▶ **WHAT TO DO**: Below are some records; return each one exactly.

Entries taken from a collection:

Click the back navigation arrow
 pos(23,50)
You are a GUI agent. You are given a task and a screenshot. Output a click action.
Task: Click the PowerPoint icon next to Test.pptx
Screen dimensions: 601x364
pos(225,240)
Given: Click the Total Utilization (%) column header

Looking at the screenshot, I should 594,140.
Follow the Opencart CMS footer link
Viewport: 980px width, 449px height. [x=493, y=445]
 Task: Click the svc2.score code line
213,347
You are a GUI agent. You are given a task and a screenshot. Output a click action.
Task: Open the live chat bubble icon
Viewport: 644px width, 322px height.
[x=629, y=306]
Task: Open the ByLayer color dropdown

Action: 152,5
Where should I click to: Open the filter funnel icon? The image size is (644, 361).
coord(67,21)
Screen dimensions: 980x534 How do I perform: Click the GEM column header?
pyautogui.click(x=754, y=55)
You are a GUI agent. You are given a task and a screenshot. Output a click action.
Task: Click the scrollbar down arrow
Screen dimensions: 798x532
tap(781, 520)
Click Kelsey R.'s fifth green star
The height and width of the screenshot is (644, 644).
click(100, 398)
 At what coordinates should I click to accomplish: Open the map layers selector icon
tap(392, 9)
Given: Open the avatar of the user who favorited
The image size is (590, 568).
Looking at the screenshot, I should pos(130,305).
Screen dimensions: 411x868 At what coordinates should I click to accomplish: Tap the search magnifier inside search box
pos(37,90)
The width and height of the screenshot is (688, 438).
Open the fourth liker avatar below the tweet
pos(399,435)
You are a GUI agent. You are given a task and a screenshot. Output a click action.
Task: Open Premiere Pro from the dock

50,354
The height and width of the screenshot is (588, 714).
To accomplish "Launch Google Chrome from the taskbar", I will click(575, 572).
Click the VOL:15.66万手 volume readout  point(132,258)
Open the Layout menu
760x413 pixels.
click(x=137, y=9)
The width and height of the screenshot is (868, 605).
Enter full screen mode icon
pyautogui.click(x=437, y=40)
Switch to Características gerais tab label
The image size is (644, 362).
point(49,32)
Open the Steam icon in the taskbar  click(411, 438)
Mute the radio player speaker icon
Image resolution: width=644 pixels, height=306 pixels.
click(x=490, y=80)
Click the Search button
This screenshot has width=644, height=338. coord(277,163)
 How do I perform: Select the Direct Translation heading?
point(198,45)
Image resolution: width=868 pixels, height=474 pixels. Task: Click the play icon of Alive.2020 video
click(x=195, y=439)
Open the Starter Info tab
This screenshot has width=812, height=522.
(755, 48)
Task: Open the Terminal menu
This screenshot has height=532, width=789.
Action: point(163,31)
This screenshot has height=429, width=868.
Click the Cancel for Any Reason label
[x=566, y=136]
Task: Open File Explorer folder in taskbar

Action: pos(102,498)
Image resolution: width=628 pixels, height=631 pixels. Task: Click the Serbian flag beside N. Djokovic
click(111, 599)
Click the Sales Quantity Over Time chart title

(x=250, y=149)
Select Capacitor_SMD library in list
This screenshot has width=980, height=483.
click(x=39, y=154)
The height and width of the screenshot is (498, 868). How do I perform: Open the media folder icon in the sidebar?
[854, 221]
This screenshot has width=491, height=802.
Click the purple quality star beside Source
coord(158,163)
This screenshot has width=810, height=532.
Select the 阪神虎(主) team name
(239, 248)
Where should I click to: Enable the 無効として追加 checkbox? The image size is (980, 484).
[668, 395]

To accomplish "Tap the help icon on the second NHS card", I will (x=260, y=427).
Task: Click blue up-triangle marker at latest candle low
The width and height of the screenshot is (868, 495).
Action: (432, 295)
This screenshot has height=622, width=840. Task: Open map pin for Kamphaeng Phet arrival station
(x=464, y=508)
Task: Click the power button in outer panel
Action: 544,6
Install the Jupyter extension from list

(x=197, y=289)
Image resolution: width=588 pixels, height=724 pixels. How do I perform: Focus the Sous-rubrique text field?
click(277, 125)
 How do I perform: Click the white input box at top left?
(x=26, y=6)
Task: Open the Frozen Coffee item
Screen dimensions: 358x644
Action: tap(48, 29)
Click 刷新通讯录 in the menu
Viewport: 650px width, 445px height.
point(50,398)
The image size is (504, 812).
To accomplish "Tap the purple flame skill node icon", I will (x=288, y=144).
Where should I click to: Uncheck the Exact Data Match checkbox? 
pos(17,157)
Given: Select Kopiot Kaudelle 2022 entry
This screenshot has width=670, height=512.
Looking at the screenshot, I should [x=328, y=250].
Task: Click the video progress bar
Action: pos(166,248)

▶ **WRITTEN SOLUTION**:
Click the back navigation arrow
 pos(23,50)
You are a GUI agent. You are given a task and a screenshot. Output a click action.
Task: Click the PowerPoint icon next to Test.pptx
Screen dimensions: 601x364
pos(225,240)
Given: Click the Total Utilization (%) column header

Looking at the screenshot, I should 594,140.
Follow the Opencart CMS footer link
Viewport: 980px width, 449px height. [x=493, y=445]
 Task: Click the svc2.score code line
213,347
You are a GUI agent. You are given a task and a screenshot. Output a click action.
Task: Open the live chat bubble icon
Viewport: 644px width, 322px height.
[x=629, y=306]
Task: Open the ByLayer color dropdown

Action: 152,5
Where should I click to: Open the filter funnel icon? The image size is (644, 361).
coord(67,21)
Screen dimensions: 980x534 How do I perform: Click the GEM column header?
pyautogui.click(x=754, y=55)
You are a GUI agent. You are given a task and a screenshot. Output a click action.
Task: Click the scrollbar down arrow
Screen dimensions: 798x532
tap(781, 520)
Click Kelsey R.'s fifth green star
The height and width of the screenshot is (644, 644).
click(100, 398)
 At what coordinates should I click to accomplish: Open the map layers selector icon
tap(392, 9)
Given: Open the avatar of the user who favorited
The image size is (590, 568).
Looking at the screenshot, I should pos(130,305).
Screen dimensions: 411x868 At what coordinates should I click to accomplish: Tap the search magnifier inside search box
pos(37,90)
The width and height of the screenshot is (688, 438).
Open the fourth liker avatar below the tweet
pos(399,435)
You are a GUI agent. You are given a task and a screenshot. Output a click action.
Task: Open Premiere Pro from the dock

50,354
The height and width of the screenshot is (588, 714).
To accomplish "Launch Google Chrome from the taskbar", I will click(575, 572).
Click the VOL:15.66万手 volume readout  point(132,258)
Open the Layout menu
760x413 pixels.
click(x=137, y=9)
The width and height of the screenshot is (868, 605).
Enter full screen mode icon
pyautogui.click(x=437, y=40)
Switch to Características gerais tab label
The image size is (644, 362).
point(49,32)
Open the Steam icon in the taskbar  click(411, 438)
Mute the radio player speaker icon
Image resolution: width=644 pixels, height=306 pixels.
click(x=490, y=80)
Click the Search button
This screenshot has width=644, height=338. coord(277,163)
 How do I perform: Select the Direct Translation heading?
point(198,45)
Image resolution: width=868 pixels, height=474 pixels. Task: Click the play icon of Alive.2020 video
click(x=195, y=439)
Open the Starter Info tab
This screenshot has width=812, height=522.
(755, 48)
Task: Open the Terminal menu
This screenshot has height=532, width=789.
Action: point(163,31)
This screenshot has height=429, width=868.
Click the Cancel for Any Reason label
[x=566, y=136]
Task: Open File Explorer folder in taskbar

Action: pos(102,498)
Image resolution: width=628 pixels, height=631 pixels. Task: Click the Serbian flag beside N. Djokovic
click(111, 599)
Click the Sales Quantity Over Time chart title

(x=250, y=149)
Select Capacitor_SMD library in list
This screenshot has width=980, height=483.
click(x=39, y=154)
The height and width of the screenshot is (498, 868). How do I perform: Open the media folder icon in the sidebar?
[854, 221]
This screenshot has width=491, height=802.
Click the purple quality star beside Source
coord(158,163)
This screenshot has width=810, height=532.
Select the 阪神虎(主) team name
(239, 248)
Where should I click to: Enable the 無効として追加 checkbox? The image size is (980, 484).
[668, 395]

To accomplish "Tap the help icon on the second NHS card", I will (x=260, y=427).
Task: Click blue up-triangle marker at latest candle low
The width and height of the screenshot is (868, 495).
Action: (432, 295)
This screenshot has height=622, width=840. Task: Open map pin for Kamphaeng Phet arrival station
(x=464, y=508)
Task: Click the power button in outer panel
Action: 544,6
Install the Jupyter extension from list

(x=197, y=289)
Image resolution: width=588 pixels, height=724 pixels. How do I perform: Focus the Sous-rubrique text field?
click(277, 125)
 How do I perform: Click the white input box at top left?
(x=26, y=6)
Task: Open the Frozen Coffee item
Screen dimensions: 358x644
Action: tap(48, 29)
Click 刷新通讯录 in the menu
Viewport: 650px width, 445px height.
point(50,398)
The image size is (504, 812).
To accomplish "Tap the purple flame skill node icon", I will (x=288, y=144).
Where should I click to: Uncheck the Exact Data Match checkbox? 
pos(17,157)
Given: Select Kopiot Kaudelle 2022 entry
This screenshot has width=670, height=512.
Looking at the screenshot, I should [x=328, y=250].
Task: Click the video progress bar
Action: pos(166,248)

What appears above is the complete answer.